At this point I felt my husband was drifting away from his confession, as I was not interested in what happened to the woman who got pregnant for him. I was only concerned about the wellbeing of the boy, so I asked him;

«Honey, don’t worry… I forgive you. But how is this boy now and where has he been all these years?»

My Husband paused for a very long while… moments later he drew a very long breathe, and then continued his narration.

«Honey, he has been living with us. He was Bayo our house boy… I didn’t want you to know his true identity. I was afraid you might maltreat him or even kill him like most women do to children who’re born into their matrimonial homes from another woman. I wanted to protect him since I wasn’t going to be able to get a woman pregnant in my lifetime again… » and then he began to cry like a baby.

I froze to the spot. I didn’t know what to say or do anymore. Then to crown it all, my husband said;

«Dear, Please. I am not angry with you. I knew all these while that the baby in your womb is not my own. But I was too ashamed to confront you. Now that everything has come to the open, Please tell me, who is the father of our unborn child?»

For hours, I couldn’t say a single word to my husband. I didn’t know how to start my own confession either. How do I possible admit that I really cheated on him repeatedly, under his very nose… and how do I even admit that I did it with his own son? Worst still, how do I possibly tell him that it was my fault that his son is dead?

At this point she paused for a long beat… I waited patiently for her to continue the confession. I was so keen to hear the end of her story (at least her husbands’ reaction to her confession)… But she remained Cold, Silent, and Remorseful.

I knew she still had a lot more to say. I waited patiently for her to regain voice. Moments later she suddenly grabbed my arm and groaned;

«Promise me! Promise me you’d tell the world my story! Promise me!»

I managed to contain my shock and then replied reassuringly;

«I promise. Tell me everything, I will write a book in your name.»

She took a deep breath and then nodded twice. We stared into each other’s face. I wanted to ask her a lot of questions but couldn’t risk working her up. She took her time to narrate the remaining part of her story bit by bit, and I listened very aptly not missing a single fragment.

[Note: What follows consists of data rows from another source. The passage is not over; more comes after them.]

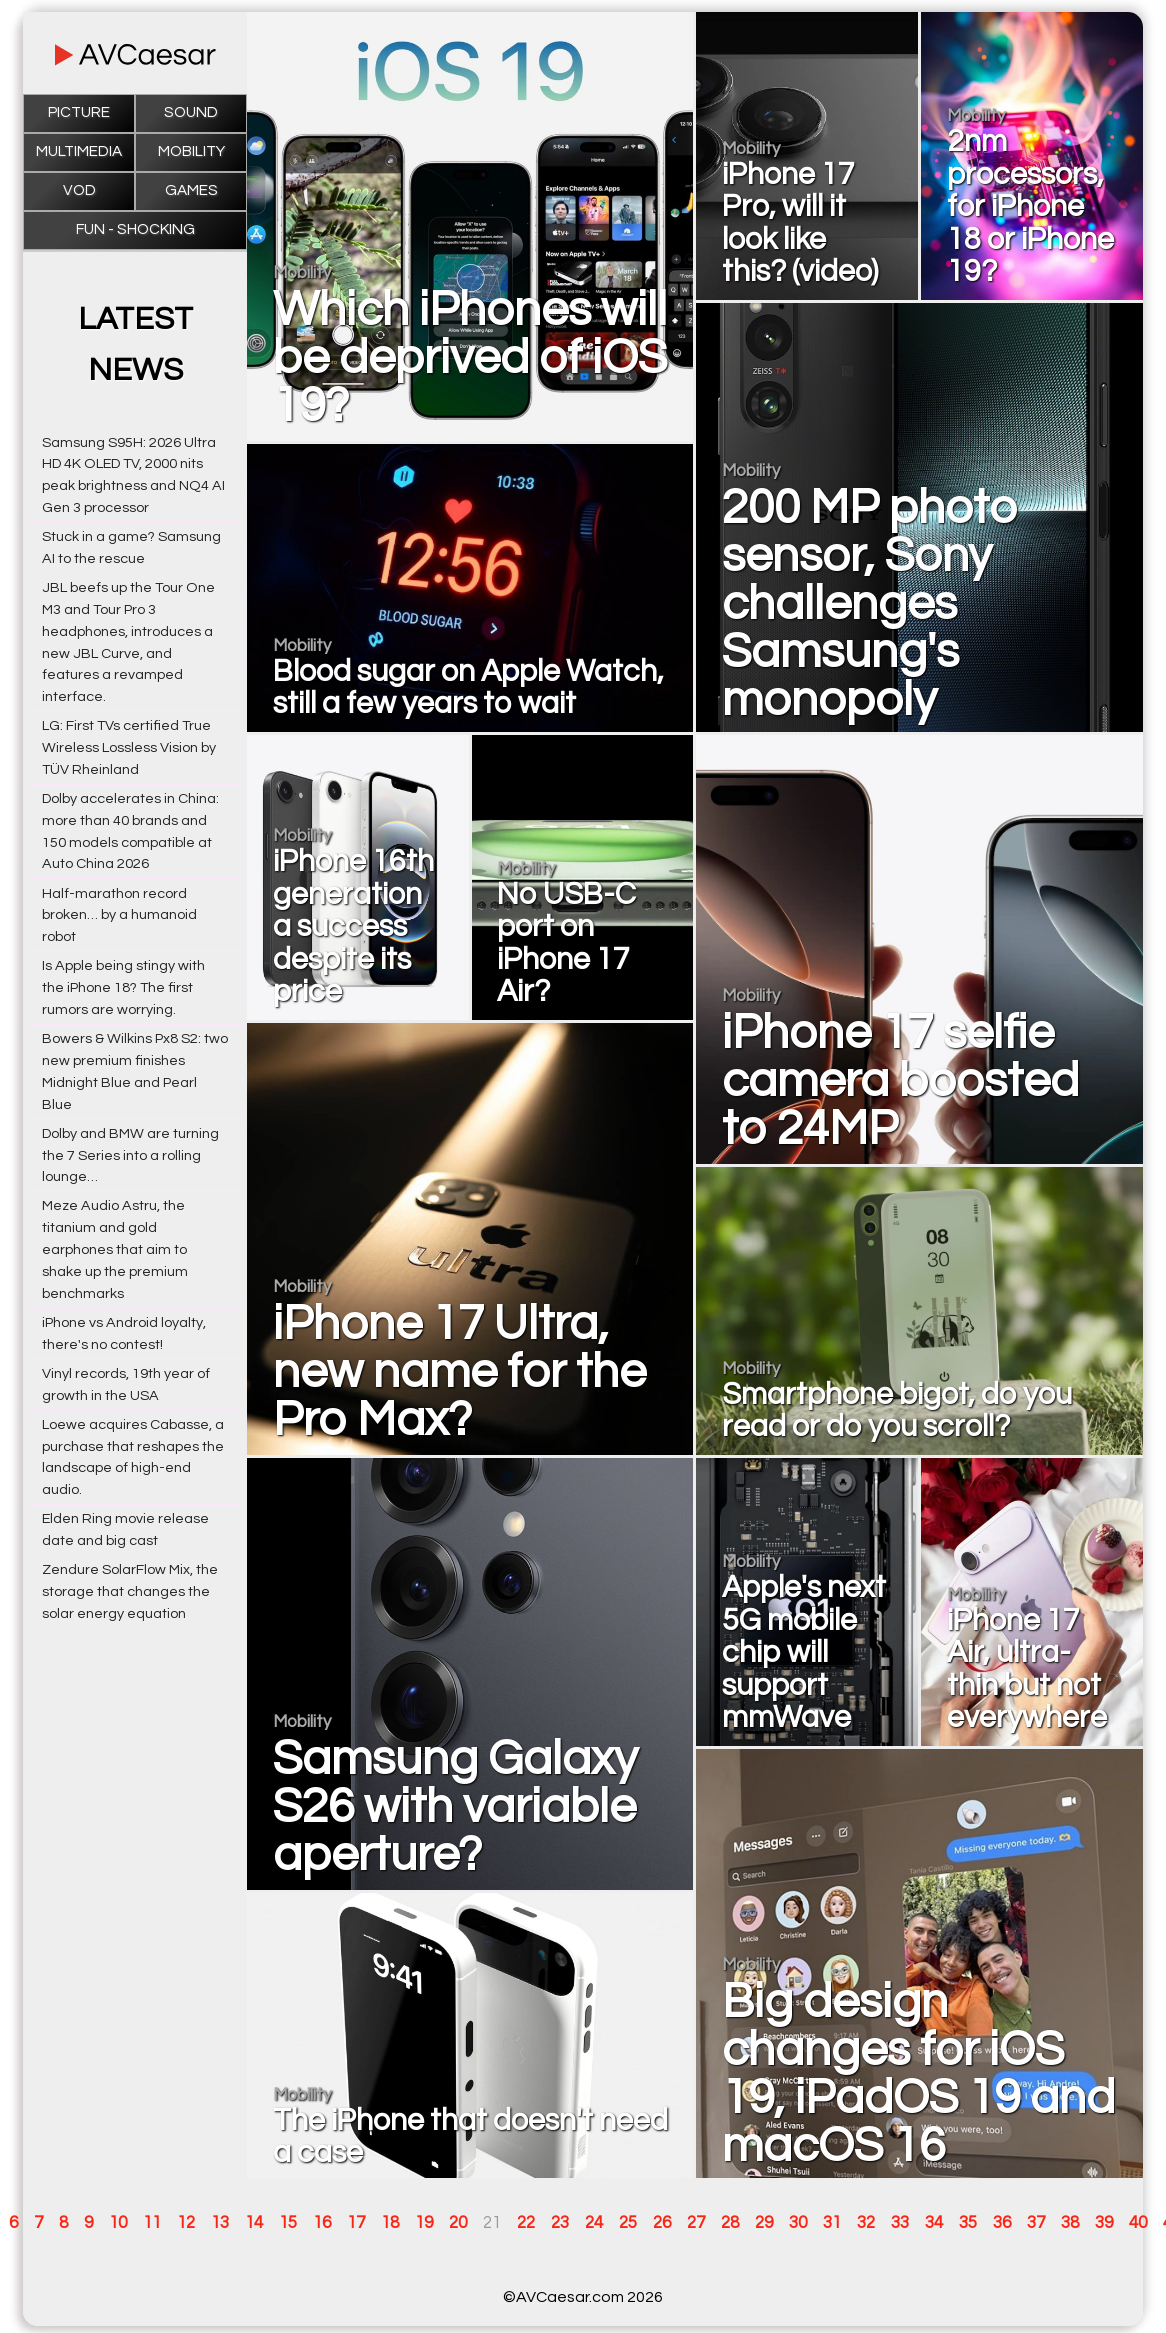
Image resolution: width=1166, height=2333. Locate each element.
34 (934, 2223)
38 (1070, 2223)
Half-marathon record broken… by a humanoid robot (119, 915)
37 (1036, 2223)
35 (968, 2223)
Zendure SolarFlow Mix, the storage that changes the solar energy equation (130, 1591)
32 (866, 2223)
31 (832, 2223)
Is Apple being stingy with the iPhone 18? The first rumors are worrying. (123, 987)
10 (118, 2223)
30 (798, 2223)
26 (662, 2223)
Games (191, 190)
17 (356, 2223)
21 (492, 2223)
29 (764, 2223)
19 (424, 2223)
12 (186, 2223)
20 (458, 2223)
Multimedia (79, 151)
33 (900, 2223)
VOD (79, 190)
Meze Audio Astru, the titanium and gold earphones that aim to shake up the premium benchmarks (115, 1249)
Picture (79, 112)
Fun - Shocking (135, 229)
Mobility (191, 151)
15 (288, 2223)
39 (1104, 2223)
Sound (191, 112)
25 (628, 2223)
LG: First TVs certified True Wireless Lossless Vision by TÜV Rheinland (129, 747)
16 (322, 2223)
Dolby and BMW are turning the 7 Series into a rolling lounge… (130, 1155)
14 (254, 2223)
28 (730, 2223)
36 (1002, 2223)
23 (560, 2223)
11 (152, 2223)
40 (1138, 2223)
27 (696, 2223)
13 (220, 2223)
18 (390, 2223)
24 (594, 2223)
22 (526, 2223)
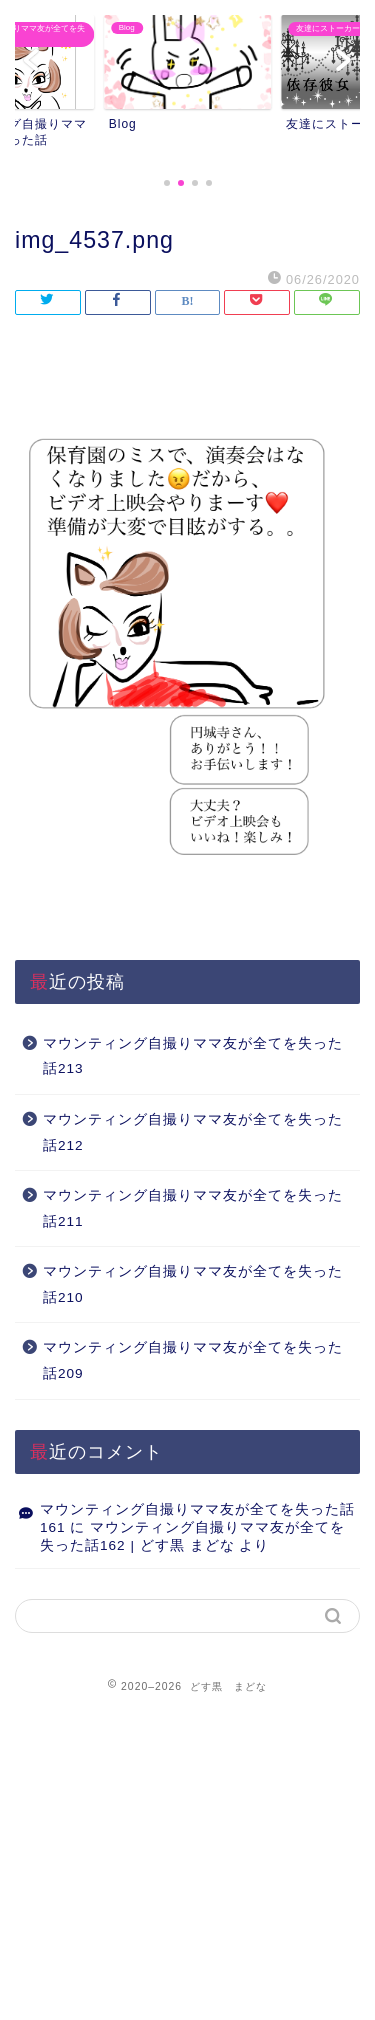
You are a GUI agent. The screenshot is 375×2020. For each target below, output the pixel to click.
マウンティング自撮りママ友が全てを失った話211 (193, 1208)
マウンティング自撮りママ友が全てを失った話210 (193, 1284)
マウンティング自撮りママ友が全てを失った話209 (193, 1360)
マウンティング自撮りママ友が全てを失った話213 (193, 1056)
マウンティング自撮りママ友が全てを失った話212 (193, 1132)
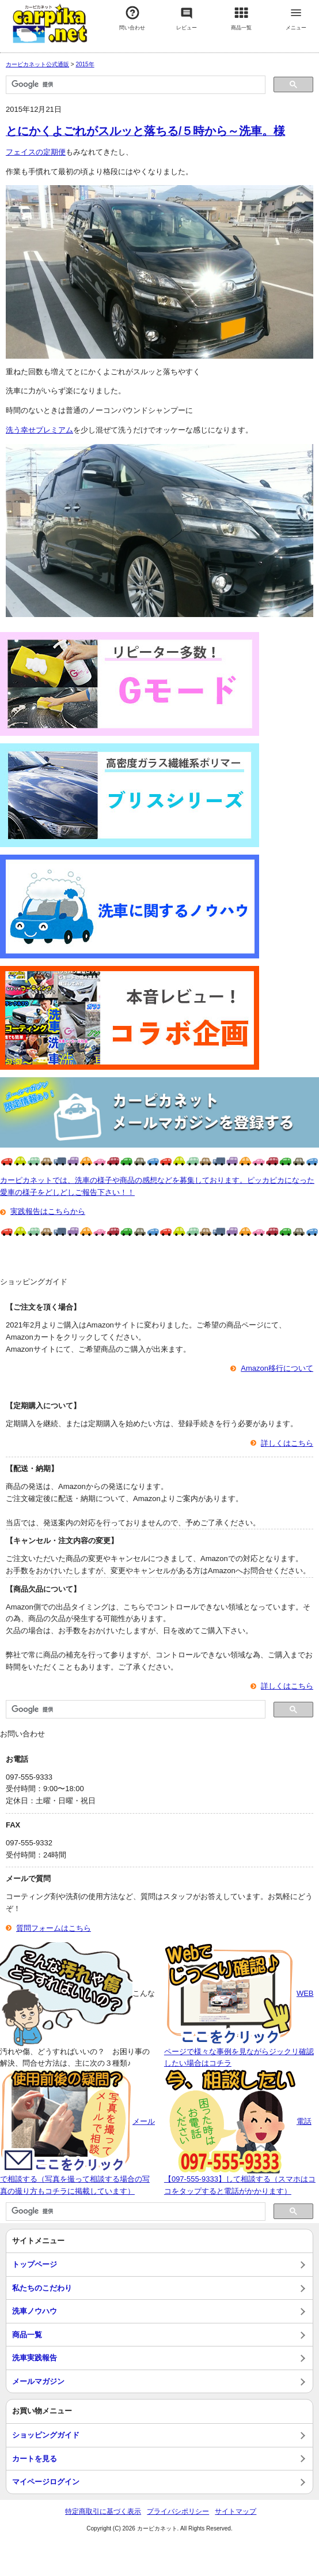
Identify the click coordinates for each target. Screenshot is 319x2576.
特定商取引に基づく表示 (103, 2511)
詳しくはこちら (287, 1443)
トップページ (34, 2264)
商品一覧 (27, 2334)
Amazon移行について (277, 1368)
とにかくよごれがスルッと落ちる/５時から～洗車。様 (145, 131)
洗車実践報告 (34, 2357)
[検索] (134, 85)
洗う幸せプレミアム (39, 430)
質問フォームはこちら (53, 1928)
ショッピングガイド (45, 2435)
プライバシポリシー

Her story was quite an intriguing tale. I thought of leaving her for few moments and rushing home to fetch my pen and paper. I just couldn’t afford to miss any detail. On a second thought, I considered convincing her to follow me home so we can be more comfortable. It took me a long while to calm her down and of course win her trust, but after much persuasion she obliged and followed me to my family home. My mother being very emotional, didn’t even bother inquiring about her identity-seeing her with me alone was enough to certify such curiosity-again, considering that she was heavily pregnant (as it is customary in Africa to attend to pregnant women with care and compassion devoid of class or personality (including pregnant mad-women)). After settling through the night, Ose confided in me with her history. I have taken my time to arrange all the details from the very threshold, down to the conclusion.